Singer Joe Elliott, a silver fox in his natty jackets, led the quintet through “Animal” and “Foolin’ ”before springing into the most delectable song on the band’s new“ Diamond Star Halos ”album, the ultra-catchy“ Kick. ”
Bassist Rick Savage and guitarists Vivian Campbell and Phil Collen – whose admirable torso still gets its own spotlight – provided the honeyed harmonies on the band’s layered offerings, and drummer Rick Allen, wearing his trademark Union Jack headphones, powered by unrelenting enthusiasm.
Elliott sounded particularly strong on “Bringin ‘on the Heartbreak,” a song that still swoons and soars, and the gliding shuffle that is “Rocket.”
However, it might be time to retire “Have You Ever Needed Someone So Bad,” a beautiful ache of a ballad that for years has sounded off-key when performed live.
Fortunately, Def Leppard squeezed in their epic “Hysteria,” which was accompanied by a video scrapbook of the band’s legacy, including their 2019 Rock and Roll Hall of Fame induction, and mega-size newspaper headlines underscoring their endurance. Elliott looked very “A Clockwork Orange” in his black bowler hat and red and black-striped jacket, still effortlessly cool as he commanded the stage.

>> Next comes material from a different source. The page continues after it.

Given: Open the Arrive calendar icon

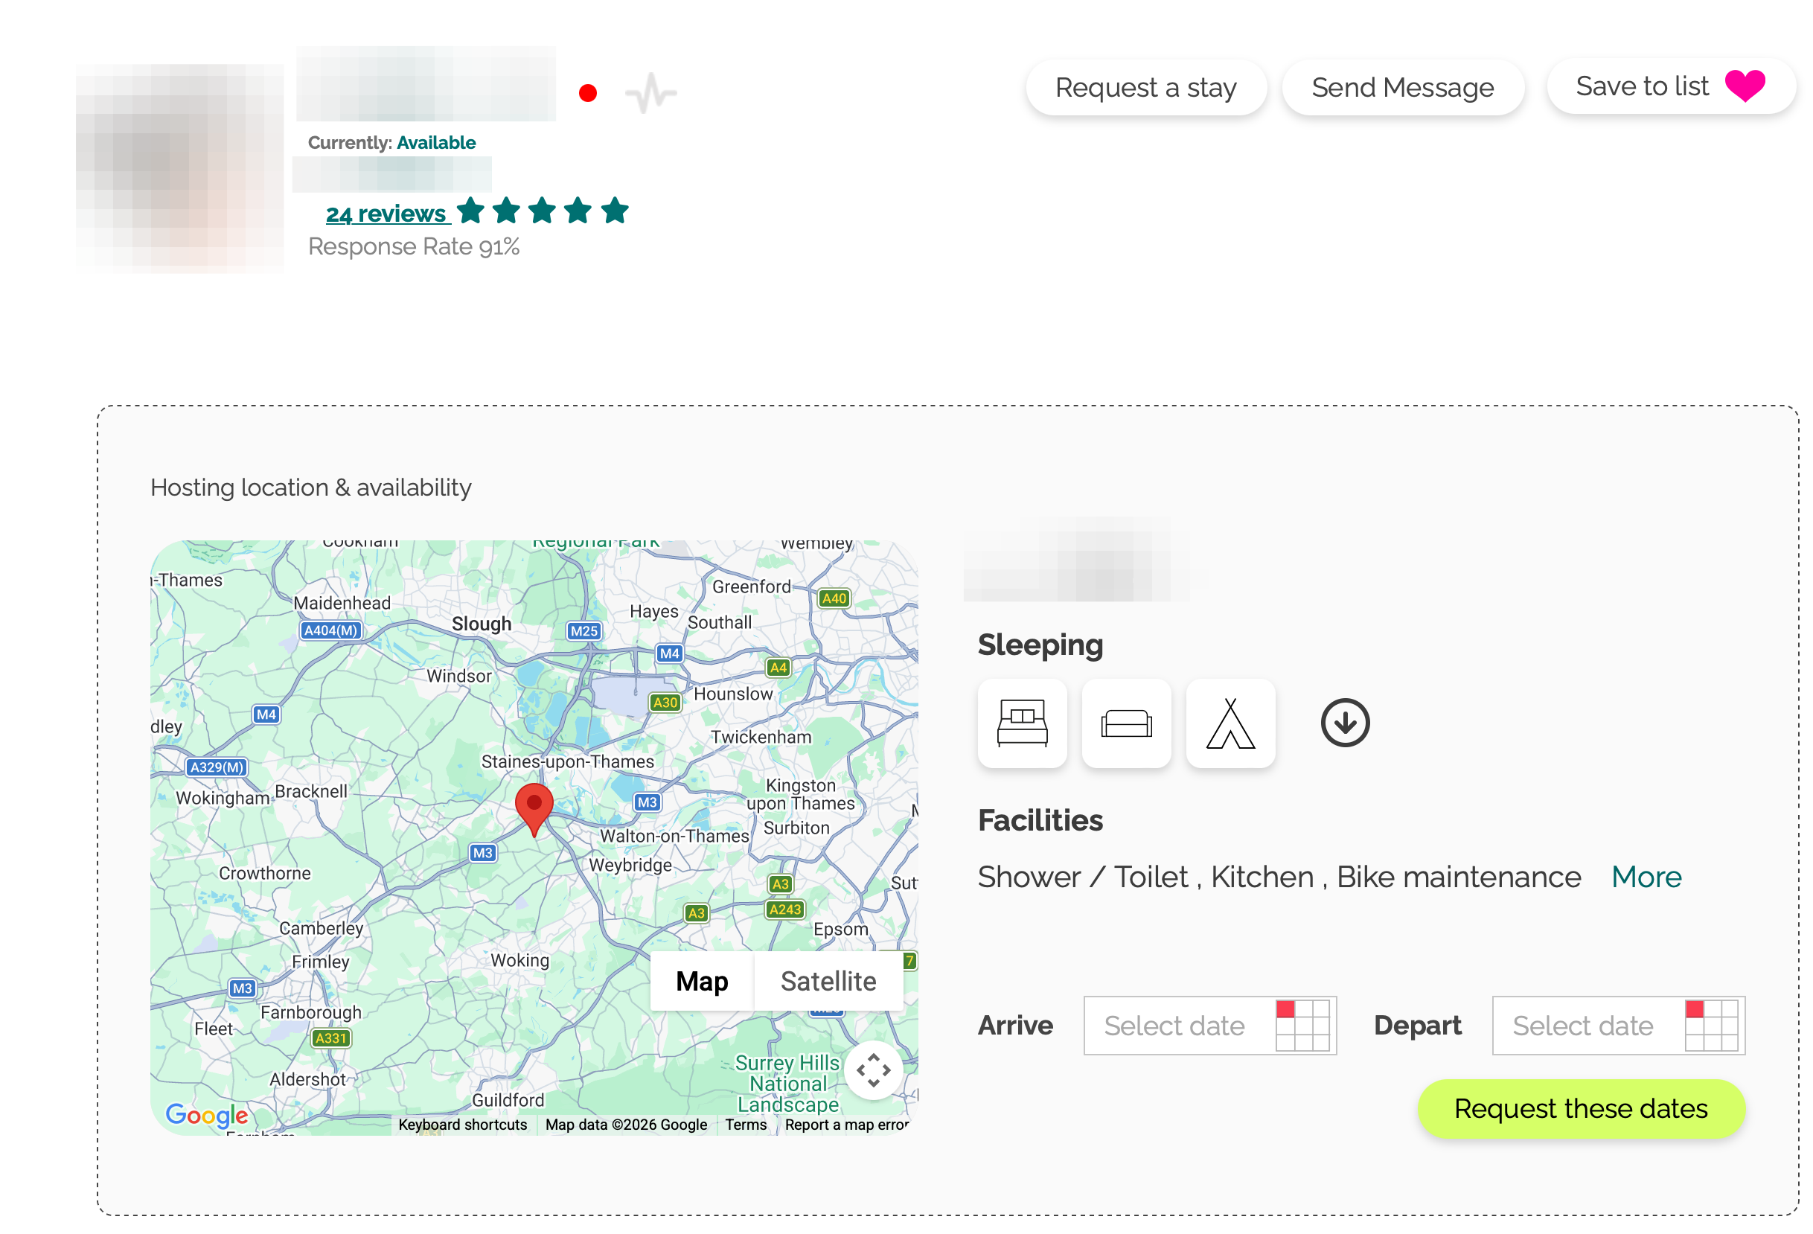Looking at the screenshot, I should click(1302, 1025).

The curved steel staging was erected long before the band was able to take the stage, giving fans hope through the rain that Motley Crue would indeed appear.
A faux news bulletin intro bled into the opening slammer, “Wild Side,” the stage alight in red as singer Vince Neil, bassist Nikki Sixx, drummer Tommy Lee and guitarist Mick Mars thundered through the menacing hit.
The band – primarily the bass and drums – often overpowered Neil’s vocals, particularly on the rumble-to-a-roar “Shout at the Devil.”
Lee slammed away at his kit with his usual wild man abandon, so it was no surprise when he reminded fans after three songs about his four broken ribs that prevented him from playing most of the set. Tommy Clufetos, a veteran of Ozzy Osbourne’s band, hopped in starting with the sweeter sounds of “Don’t Go Away Mad (Just Go Away).” He’s a terrific sticksman, but Lee’s personality was missed (as his departing gesture, he tossed spare ribs into the front rows while sharing, with many expletives, how much pain his injury was causing him).
Neil’s voice vacillated between barely discernable (“Too Fast For Love”) and surprisingly supple (“Live Wire”); frenetic strobes, scissoring red and white lights and sheer adrenaline covered for a lot of his vocal deficiencies.
Was it a perfect Crue? No. But there’s a lot of “Dr. Feelgood ”when the band is unleashed live.